## Task brief
Please translate this sentence from the abstract on immune checkpoint inhibitor-related neuropathies into Spanish: "ICIs were reintroduced in eleven patients, with good tolerance observed."

## Extracted text

____________

Long-term treatment outcomes of immune checkpoint inhibitor-related neuropathies: a French multicenter cohort study
摘要
Current guidelines for immune-related neurotoxicities recommend discontinuation of immune checkpoint inhibitors (ICIs) and steroid therapy in severe cases. However, the management of ICI-related neuropathies remains less standardised, with intravenous immunoglobulin (IVIg) frequently combined with steroids despite limited evidence. This study aims to evaluate the treatment responses to immune-modulatory treatments in a multicenter French cohort of patients with ICI-related neuropathies. We conducted a retrospective analysis of patients with ICI-related neuropathies from six French centers. Clinical, biological and electrophysiological data were collected at baseline, 3 months, and 6 months. Patients were classified into three groups based on neuropathy type: demyelinating, axonal, or multiradiculopathic. The outcome was defined by changes in the modified Rankin Scale (mRS) and the Inflammatory Neuropathy Cause and Treatment (INCAT) disability scores between baseline and follow-up visits. Forty-eight patients with ICI-related neuropathies were identified including 24 demyelinating neuropathies, 18 axonal neuropathies, and 6 multifocal radiculopathies. Most presented with subacute onset and predominant sensory symptoms. ICIs were discontinued in all patients, and immunomodulatory therapy was initiated for severe cases, primarily steroids alone (n = 25) or steroids combined with IVIg (n = 14). Overall, 90% of patients achieved a favourable and rapid outcome: 11 experienced complete recovery, while 32 showed partial or subtotal improvement. No significant advantage was observed in adding IVIg to steroids when comparing the two treatment groups. In the analysis of other variables, a higher baseline disability score (INCAT) was the only factor significantly associated with poorer outcomes. The following variables did not significantly impact outcomes: neuropathy type, ICI class, treatment type, presence of antiganglioside antibodies, or time to ICI discontinuation and steroid initiation. ICIs were reintroduced in eleven patients, with good tolerance observed. Although limited by its retrospective design, this study did not demonstrate a clear added benefit of IVIg when combined with steroids as first-line treatment for ICI-related neuropathies. Reintroduction of ICIs after resolution of neurological impairment appears safe and feasible.

____________

## Entries supplied
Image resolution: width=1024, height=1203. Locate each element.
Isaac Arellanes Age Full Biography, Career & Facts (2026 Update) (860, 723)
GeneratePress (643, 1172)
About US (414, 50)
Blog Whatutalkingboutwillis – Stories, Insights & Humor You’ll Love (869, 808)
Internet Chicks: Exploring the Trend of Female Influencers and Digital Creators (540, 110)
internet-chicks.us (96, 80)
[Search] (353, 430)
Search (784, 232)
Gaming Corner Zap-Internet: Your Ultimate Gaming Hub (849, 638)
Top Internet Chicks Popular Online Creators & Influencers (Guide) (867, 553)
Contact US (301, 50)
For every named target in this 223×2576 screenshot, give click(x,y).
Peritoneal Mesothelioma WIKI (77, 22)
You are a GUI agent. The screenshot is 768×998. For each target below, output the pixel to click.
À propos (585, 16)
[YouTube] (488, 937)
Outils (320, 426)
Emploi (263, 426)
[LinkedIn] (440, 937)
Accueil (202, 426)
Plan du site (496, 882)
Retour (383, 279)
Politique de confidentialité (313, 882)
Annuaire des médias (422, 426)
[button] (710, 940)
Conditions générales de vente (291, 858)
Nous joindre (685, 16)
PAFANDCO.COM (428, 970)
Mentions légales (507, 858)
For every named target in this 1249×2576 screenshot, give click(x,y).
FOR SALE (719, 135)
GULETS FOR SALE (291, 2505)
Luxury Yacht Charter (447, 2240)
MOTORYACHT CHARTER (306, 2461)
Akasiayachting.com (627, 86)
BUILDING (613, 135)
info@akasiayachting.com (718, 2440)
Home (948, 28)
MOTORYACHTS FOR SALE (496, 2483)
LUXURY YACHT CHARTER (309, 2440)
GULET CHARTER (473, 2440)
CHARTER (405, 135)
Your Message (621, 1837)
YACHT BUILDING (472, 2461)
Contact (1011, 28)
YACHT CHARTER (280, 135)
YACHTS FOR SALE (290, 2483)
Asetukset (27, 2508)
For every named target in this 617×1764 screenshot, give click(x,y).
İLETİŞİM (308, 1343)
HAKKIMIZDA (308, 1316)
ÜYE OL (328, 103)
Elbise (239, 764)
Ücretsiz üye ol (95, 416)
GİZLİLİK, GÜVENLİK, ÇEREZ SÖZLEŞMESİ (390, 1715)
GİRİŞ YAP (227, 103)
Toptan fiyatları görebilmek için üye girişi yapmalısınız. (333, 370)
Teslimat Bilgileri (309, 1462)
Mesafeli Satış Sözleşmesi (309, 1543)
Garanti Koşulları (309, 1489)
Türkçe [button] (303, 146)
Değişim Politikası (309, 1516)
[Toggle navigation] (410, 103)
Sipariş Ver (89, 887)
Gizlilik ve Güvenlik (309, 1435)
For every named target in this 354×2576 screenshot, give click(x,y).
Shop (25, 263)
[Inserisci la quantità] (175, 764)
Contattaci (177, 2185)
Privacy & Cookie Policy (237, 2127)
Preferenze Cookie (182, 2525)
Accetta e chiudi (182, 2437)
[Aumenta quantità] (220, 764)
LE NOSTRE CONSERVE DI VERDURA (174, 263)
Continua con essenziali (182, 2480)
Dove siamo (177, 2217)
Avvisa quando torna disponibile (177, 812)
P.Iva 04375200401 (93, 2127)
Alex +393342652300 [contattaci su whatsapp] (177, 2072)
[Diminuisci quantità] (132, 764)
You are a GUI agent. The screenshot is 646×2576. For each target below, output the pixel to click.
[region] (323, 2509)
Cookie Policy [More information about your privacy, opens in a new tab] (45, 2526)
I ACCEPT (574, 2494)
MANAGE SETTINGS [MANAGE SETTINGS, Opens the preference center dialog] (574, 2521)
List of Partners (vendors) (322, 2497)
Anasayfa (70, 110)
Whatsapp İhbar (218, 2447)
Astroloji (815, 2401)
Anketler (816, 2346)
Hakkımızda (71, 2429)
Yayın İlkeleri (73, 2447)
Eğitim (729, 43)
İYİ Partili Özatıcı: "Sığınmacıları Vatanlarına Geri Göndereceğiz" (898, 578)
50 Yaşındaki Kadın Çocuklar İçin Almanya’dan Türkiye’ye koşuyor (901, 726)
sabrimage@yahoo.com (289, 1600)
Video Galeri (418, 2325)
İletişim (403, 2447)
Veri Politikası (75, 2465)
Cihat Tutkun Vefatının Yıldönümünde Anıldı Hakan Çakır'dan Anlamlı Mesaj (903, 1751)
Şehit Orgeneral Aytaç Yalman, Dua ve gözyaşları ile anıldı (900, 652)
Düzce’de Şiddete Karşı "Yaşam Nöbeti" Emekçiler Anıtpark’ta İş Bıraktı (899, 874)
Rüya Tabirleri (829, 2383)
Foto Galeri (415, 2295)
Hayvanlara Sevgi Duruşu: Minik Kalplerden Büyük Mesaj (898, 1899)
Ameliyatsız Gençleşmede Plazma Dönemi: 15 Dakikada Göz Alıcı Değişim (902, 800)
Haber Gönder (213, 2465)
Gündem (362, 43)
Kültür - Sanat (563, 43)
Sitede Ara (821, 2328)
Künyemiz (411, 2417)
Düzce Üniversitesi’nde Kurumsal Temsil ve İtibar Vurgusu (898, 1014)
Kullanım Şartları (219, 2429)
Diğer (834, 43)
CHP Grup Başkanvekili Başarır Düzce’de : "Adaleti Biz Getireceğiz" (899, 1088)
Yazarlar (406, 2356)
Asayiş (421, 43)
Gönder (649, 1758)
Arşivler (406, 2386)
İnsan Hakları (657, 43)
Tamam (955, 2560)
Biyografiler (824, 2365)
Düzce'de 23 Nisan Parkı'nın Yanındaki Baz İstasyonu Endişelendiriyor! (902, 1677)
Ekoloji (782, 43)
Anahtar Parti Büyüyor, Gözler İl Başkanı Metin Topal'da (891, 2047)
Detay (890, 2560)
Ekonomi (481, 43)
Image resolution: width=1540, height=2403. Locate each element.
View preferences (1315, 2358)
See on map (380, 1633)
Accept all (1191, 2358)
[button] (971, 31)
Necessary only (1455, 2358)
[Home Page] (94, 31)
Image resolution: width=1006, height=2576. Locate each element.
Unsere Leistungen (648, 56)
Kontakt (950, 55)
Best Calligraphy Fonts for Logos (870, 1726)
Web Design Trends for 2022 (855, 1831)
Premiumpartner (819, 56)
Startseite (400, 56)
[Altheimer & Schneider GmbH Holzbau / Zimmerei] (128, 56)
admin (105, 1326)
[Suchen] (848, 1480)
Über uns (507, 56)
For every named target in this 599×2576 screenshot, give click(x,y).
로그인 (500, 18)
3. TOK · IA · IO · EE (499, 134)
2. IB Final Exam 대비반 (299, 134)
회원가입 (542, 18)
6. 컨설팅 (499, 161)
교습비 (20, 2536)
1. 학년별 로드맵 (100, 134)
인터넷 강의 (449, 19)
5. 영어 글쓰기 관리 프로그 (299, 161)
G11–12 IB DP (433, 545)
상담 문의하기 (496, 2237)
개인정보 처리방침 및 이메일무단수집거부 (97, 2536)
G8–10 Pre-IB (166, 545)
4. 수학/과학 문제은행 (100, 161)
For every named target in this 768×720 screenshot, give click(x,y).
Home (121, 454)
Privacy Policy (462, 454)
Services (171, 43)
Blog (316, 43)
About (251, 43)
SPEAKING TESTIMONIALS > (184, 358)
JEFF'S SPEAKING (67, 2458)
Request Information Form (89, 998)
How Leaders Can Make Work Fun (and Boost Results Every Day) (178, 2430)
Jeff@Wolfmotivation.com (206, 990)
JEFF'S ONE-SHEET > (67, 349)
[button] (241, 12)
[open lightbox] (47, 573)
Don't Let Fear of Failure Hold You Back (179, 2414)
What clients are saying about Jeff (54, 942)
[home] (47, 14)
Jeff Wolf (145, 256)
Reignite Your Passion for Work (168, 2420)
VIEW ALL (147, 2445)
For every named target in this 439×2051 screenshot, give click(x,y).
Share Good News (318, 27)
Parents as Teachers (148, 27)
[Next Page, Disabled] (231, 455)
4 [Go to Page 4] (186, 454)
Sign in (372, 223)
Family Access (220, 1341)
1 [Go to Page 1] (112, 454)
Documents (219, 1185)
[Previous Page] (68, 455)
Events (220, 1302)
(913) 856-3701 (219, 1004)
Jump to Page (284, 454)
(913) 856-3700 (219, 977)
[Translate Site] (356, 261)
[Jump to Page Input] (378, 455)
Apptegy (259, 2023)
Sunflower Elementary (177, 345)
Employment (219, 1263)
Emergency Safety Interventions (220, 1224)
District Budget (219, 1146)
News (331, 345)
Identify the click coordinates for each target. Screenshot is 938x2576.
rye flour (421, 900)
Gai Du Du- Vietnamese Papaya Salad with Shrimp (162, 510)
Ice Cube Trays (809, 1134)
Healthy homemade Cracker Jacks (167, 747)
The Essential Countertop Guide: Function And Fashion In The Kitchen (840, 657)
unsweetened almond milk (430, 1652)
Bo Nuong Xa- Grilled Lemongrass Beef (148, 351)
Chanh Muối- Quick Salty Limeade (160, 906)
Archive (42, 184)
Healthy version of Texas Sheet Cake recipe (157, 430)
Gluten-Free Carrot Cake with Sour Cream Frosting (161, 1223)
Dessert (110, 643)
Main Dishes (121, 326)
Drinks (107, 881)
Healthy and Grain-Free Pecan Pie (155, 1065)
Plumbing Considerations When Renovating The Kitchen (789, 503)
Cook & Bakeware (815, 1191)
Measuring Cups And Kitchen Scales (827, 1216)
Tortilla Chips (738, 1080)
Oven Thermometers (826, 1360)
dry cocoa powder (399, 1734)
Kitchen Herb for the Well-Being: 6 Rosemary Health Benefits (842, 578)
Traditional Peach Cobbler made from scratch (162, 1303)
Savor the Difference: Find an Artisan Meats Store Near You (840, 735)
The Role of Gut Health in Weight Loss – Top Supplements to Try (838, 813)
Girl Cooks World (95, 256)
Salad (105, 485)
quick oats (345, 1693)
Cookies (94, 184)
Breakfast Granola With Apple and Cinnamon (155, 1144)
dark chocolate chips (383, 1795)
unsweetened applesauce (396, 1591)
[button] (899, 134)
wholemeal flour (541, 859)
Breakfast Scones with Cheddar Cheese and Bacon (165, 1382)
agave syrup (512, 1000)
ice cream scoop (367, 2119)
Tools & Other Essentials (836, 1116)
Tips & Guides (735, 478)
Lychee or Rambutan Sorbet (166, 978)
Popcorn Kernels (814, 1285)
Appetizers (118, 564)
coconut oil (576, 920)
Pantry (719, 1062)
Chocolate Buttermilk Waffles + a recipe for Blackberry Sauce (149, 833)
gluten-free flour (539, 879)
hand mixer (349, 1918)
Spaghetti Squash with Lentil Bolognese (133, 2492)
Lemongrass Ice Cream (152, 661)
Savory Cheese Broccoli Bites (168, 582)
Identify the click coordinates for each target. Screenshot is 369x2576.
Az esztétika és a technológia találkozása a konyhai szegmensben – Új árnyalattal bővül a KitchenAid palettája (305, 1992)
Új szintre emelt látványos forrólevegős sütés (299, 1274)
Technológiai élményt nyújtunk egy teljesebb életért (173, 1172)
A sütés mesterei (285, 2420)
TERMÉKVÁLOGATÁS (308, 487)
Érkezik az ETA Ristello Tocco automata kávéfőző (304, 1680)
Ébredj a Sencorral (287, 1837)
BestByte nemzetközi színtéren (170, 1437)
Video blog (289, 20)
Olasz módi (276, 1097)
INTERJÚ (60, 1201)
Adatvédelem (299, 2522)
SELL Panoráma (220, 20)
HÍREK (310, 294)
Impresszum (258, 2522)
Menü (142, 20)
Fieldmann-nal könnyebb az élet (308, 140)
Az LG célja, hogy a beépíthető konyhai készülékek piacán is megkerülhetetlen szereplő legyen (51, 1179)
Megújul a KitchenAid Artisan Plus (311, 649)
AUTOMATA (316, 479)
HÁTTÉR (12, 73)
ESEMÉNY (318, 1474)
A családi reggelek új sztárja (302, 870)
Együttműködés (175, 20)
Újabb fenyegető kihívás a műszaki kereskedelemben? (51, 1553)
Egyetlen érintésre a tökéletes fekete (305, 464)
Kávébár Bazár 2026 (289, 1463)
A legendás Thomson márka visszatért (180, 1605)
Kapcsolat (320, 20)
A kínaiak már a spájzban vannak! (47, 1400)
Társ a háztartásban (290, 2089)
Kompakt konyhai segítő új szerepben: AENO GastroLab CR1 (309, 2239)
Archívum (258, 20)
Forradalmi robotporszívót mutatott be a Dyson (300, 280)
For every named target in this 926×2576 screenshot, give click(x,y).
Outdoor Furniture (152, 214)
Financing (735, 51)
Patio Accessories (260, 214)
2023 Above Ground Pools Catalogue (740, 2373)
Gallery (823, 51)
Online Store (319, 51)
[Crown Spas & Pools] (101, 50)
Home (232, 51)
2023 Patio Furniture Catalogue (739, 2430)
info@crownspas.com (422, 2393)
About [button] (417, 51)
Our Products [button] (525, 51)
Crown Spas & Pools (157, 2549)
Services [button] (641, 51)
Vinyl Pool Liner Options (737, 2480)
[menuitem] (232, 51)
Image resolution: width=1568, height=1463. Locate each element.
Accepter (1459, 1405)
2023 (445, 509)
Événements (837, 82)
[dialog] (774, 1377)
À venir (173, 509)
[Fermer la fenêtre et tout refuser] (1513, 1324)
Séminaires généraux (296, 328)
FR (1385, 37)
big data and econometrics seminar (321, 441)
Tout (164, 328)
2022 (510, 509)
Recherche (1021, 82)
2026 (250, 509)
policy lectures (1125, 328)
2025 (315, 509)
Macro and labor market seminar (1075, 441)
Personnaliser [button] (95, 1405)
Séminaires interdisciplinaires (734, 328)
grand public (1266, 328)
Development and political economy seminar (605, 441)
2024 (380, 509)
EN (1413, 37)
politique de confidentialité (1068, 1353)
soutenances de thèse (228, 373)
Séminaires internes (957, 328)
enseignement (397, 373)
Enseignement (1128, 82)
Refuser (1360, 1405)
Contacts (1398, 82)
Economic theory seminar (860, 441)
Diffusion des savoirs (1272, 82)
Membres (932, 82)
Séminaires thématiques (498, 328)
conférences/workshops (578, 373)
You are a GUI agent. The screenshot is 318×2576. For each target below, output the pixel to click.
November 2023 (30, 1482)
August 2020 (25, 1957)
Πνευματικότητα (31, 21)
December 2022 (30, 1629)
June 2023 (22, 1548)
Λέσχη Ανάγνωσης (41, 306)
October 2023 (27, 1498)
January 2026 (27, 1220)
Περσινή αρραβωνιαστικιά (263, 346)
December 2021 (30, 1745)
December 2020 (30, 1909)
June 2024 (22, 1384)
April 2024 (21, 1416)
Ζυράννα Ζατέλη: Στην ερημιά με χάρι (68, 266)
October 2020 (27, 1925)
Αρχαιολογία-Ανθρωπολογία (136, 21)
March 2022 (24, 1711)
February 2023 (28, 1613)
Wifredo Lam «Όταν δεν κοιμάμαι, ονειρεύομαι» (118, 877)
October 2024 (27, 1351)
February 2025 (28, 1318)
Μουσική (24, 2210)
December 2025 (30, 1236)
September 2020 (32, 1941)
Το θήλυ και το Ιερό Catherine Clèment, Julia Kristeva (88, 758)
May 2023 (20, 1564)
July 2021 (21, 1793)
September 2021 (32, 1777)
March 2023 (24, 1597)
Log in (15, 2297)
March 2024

____________

## Result of the exercise
Los ICI se reintrodujeron en once pacientes y se observó una buena tolerancia.